Rescale the material starting with the line that contains "Task: Mark the model label KA-HS3752" and going on through the line that contains "This screenshot has height=360, width=480. click(x=263, y=246)", writing out only those lines again with their requests and multiplying every coordinate in the answers by 1.4. Round each result to a whole number with halves rounded up, and leave the pictures out.
## Start DATA LINES
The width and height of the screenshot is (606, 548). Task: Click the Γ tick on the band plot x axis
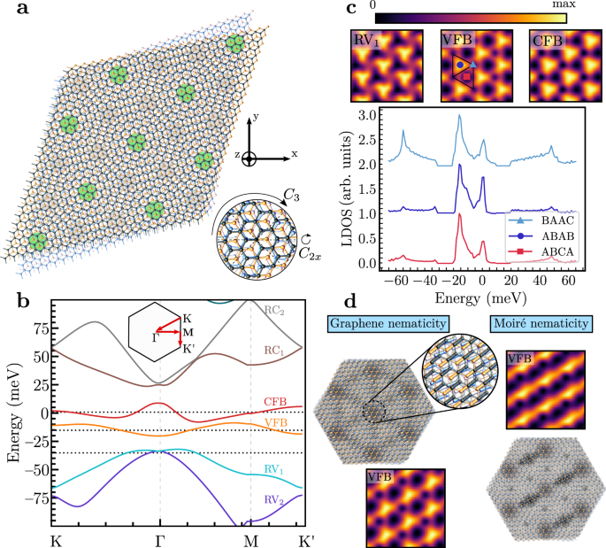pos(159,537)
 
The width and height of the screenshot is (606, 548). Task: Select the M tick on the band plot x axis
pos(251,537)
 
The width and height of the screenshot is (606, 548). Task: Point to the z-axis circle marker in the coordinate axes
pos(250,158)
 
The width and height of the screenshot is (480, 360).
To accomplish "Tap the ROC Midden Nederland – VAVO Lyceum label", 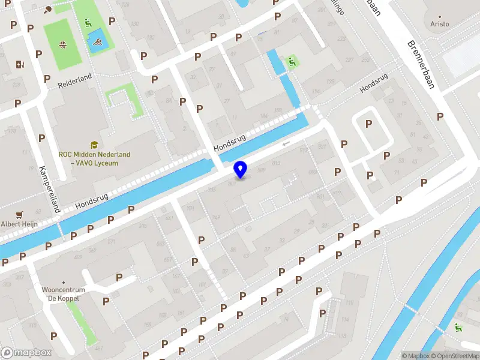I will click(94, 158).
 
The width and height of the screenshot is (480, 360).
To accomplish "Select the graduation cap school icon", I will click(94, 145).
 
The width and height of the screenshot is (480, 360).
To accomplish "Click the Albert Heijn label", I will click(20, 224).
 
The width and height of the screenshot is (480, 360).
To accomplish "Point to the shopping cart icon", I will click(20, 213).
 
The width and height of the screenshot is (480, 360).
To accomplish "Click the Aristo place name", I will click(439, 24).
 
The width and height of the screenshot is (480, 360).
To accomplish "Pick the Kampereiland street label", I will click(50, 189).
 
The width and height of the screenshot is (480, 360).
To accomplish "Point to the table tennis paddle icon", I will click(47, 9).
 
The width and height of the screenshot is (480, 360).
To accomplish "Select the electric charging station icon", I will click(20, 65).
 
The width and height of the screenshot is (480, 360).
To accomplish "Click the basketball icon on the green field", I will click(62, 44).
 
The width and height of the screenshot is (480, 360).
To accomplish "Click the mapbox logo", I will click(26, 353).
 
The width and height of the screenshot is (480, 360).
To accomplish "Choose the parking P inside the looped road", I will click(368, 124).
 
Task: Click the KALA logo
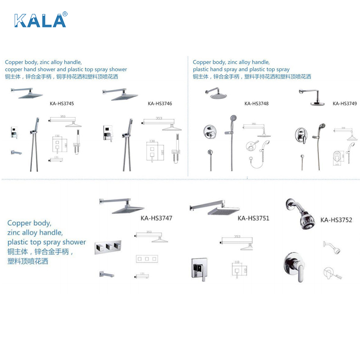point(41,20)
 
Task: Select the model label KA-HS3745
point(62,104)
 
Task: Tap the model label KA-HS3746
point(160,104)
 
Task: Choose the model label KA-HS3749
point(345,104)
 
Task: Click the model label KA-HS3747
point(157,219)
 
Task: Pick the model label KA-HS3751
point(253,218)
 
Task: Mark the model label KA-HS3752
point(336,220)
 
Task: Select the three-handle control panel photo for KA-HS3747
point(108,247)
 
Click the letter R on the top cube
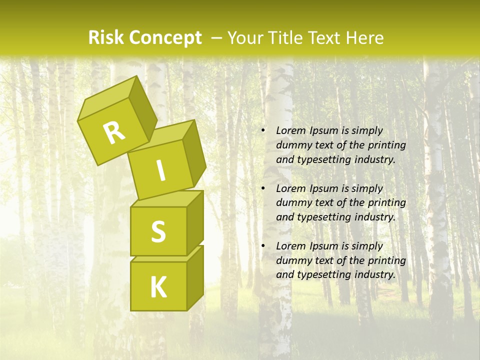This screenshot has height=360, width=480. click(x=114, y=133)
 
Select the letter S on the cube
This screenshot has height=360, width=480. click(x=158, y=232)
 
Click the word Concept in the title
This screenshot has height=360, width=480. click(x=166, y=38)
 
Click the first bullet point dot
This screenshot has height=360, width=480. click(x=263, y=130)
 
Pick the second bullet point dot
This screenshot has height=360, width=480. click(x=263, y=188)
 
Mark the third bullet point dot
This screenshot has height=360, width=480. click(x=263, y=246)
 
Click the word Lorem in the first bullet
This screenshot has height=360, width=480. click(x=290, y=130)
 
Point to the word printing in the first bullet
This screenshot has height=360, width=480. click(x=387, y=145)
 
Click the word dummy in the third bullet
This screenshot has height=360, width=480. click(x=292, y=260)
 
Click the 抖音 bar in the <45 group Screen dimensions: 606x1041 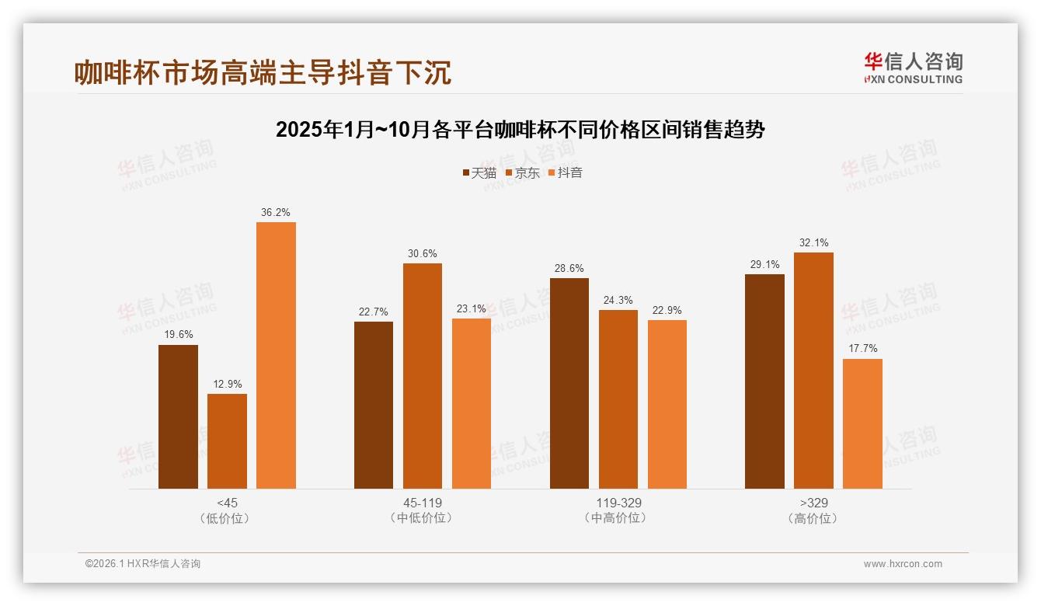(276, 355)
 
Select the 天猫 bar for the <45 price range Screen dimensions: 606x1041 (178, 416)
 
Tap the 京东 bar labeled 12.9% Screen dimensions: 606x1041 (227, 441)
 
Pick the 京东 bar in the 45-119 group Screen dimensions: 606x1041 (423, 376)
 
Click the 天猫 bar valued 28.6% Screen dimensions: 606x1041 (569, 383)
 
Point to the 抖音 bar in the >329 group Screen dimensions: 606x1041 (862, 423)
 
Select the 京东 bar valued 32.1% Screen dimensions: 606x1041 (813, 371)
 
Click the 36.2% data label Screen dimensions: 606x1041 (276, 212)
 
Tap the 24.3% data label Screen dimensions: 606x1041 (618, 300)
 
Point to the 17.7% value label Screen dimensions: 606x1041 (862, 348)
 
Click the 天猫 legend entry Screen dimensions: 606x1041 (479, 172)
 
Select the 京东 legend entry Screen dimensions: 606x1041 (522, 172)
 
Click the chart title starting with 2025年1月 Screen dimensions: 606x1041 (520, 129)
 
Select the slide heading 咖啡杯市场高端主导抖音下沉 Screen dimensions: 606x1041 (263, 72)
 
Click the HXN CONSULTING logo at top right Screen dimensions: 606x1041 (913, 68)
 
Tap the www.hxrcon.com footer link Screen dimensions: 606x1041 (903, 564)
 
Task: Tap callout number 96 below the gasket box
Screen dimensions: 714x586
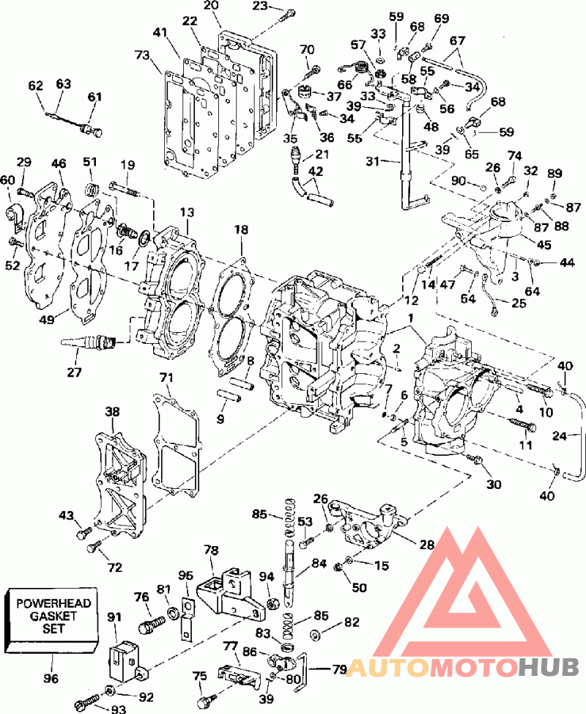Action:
## End DATA LINES
## Start DATA LINES
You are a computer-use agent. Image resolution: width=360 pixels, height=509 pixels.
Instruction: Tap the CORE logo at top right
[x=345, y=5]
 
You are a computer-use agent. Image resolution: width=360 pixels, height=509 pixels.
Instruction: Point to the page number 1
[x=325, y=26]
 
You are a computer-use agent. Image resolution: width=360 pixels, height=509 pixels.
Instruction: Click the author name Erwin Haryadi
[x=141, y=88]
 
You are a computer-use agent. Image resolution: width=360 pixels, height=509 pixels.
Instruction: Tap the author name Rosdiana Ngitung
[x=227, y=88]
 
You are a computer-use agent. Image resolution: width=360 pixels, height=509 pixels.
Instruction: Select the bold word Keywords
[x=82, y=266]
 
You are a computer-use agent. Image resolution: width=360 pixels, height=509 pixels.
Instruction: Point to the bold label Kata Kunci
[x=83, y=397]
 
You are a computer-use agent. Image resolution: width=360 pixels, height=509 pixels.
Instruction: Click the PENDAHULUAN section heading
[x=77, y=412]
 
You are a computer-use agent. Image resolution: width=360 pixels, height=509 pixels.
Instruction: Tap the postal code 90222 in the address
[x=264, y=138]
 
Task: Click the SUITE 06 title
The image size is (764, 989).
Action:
## End DATA LINES
__THE SOLUTION__
Task: Mark the model label KA-HS3752
point(470,308)
 
Task: Select the three-handle control panel photo for KA-HS3747
point(151,346)
 
Click the letter R on the top cube
This screenshot has height=360, width=480. click(x=160, y=186)
 
Select the letter S on the cube
This screenshot has height=360, width=480. click(x=221, y=325)
 
Click the word Concept in the title
This screenshot has height=360, width=480. click(x=232, y=53)
 
Click the first bullet point dot
This screenshot has height=360, width=480. click(x=368, y=182)
 
Pick the second bullet point dot
This screenshot has height=360, width=480. click(x=368, y=263)
 
Mark the third bullet point dot
This screenshot has height=360, width=480. click(x=368, y=344)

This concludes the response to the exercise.